In the place of the Dengs, the Song clan of Emperor An's grandmother became honored, but wielding much more actual power were the clan of the empress, the Yans—in particular Empress Yan's brothers Yan Xian (閻顯), Yan Jing (閻景), and Yan Yao (閻耀). Also powerful were the eunuchs Jiang and Li, who had been made marquesses. They, along with several other eunuchs, as well as Wang and her daughter Bo Rong (伯榮), became extremely corrupt in their ways.
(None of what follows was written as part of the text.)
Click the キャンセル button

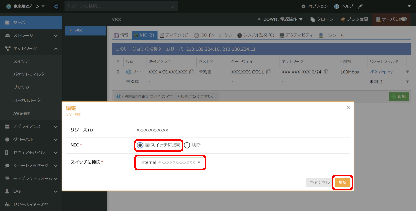pyautogui.click(x=319, y=182)
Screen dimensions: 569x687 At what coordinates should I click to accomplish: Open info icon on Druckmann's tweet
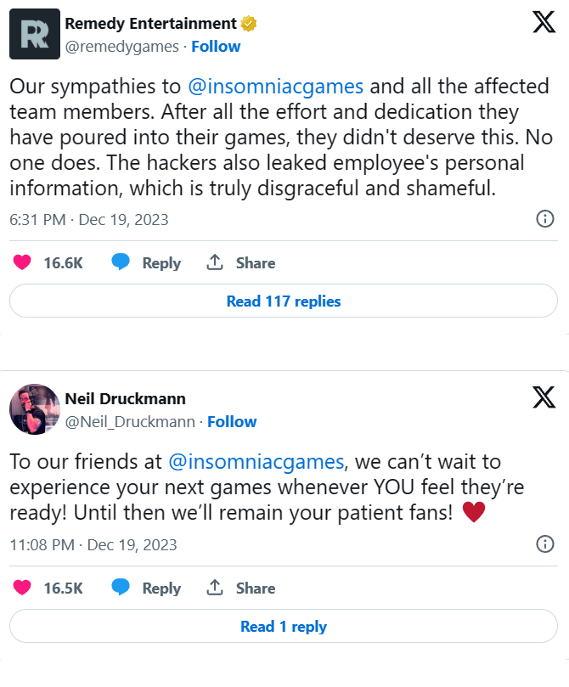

Emperor An ignored criticism of these people and failed to punish them for their corruption. He often listened to their suggestions while ignoring the advice of his key officials. One of the most outspoken ones, Yang Zhen (楊震), the commander of the armed forces, was eventually removed from his post in 124 and committed suicide in protest.

In 121, there were again Qiang and Xianbei rebellions, which would continue to plague Emperor An for the rest of his reign. The only border where there were Han accomplishments during Emperor An's reign was on the northwestern front—the Xiyu (modern Xinjiang and former Soviet central Asia)—where Ban Chao's son Ban Yong (班勇) was able to reestablish Han dominance over a number of kingdoms.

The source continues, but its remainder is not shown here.